Bericht
Dienstag 19.07.2011, Zügeschlucht Filisur - Monstein
Aufgrund der tiefen Temperaturen auf 2500m Höhe und dem unklaren Wetterverlauf entschieden wir uns bereits gestern Abend für eine Wanderung in tieferer Lage. Um 8:32 Uhr verliess unser Zug Davos mit dem Ziel Filisur. Der Himmel war grösstenteils blau und die Sonne schien, so wie wir es uns eigentlich immer wünschten. Beim Bahnhof Filisur startete unsere Wanderung durch die Zügenschlucht.
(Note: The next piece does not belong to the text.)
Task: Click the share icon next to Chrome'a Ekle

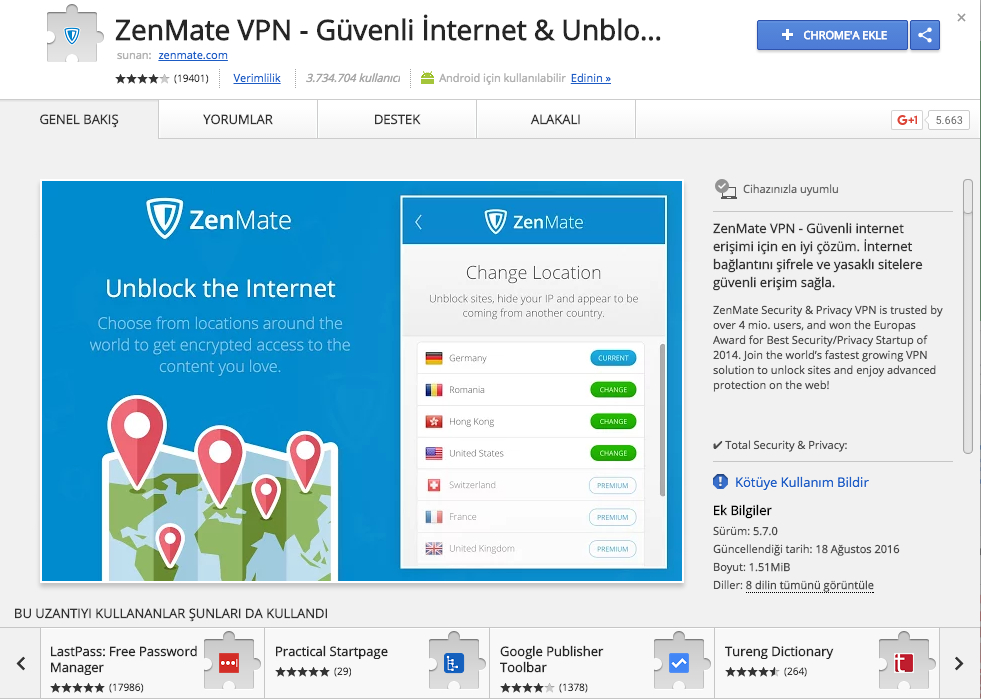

Auf der linken Flussseit, der Landwasser entlang führte der Weg stetig aber gemütlich aufwärts. Nach einer Stunde erreichten wir das Wiesenviadukt, mit 88m das höchste Bauwerk der Rhätischen Bahn. Unser Weg führte genau über dieses Brücken-Viadukt, so dass wir auch einen eindrücklichen Blick in die Tiefe der Schlucht bekamen. Mit der Überquerung wechselten wir auch die Flussseite und gelangten bald auf die alte Zügenstrasse. Unterwegs beim „Bärentritt“ gab es einen eindrücklichen Tiefblick in die schäumenden Wasserfälle. Die Schlucht ist wirklich interessant. Kurz vor dem Schmelzboden machten wir eine ausgiebige Mittagsrast und verweilten am Ort. In dieser Gegend gab es in früherer Zeit eine Bergbausiedlung wo Erz abgebaut und geschmolzen wurde. Wir setzten unsere Wanderung fort und entschieden uns, noch einen Bergpreis einzubauen. So nahmen wir den 300m Aufstieg zum Dorf Monstein unter die Füsse, um dort einen Getränkehalt zu machen. Gemütlich gönnten wir uns auf der Gartenterrasse ein Getränk. Gleich nebenan befand sich Europas höchstgelegene Brauerei. Wir vergassen fast die Zeit, so dass wir den Abstieg downhillmässig in der halben Zeit bewältigen und im Tal den Zug pünktlich erreichten. Um 16:30 Uhr waren wir wieder zurück in Davos. Noch ein kurzer, uns bereits bestens vertrauter Rückweg und wir waren wieder zurück im Lagerhaus. Die ersten scheuen Regentropfen kündeten den erwarteten Wetterwechsel an. Den kulinarischen Tagesabschluss bildete ein Rindsvoressen mit Polenta. Das spätere Dessert, ein Glace Cornet, verpassten die meisten, weil ihnen heute Ausgang gewährt wurde.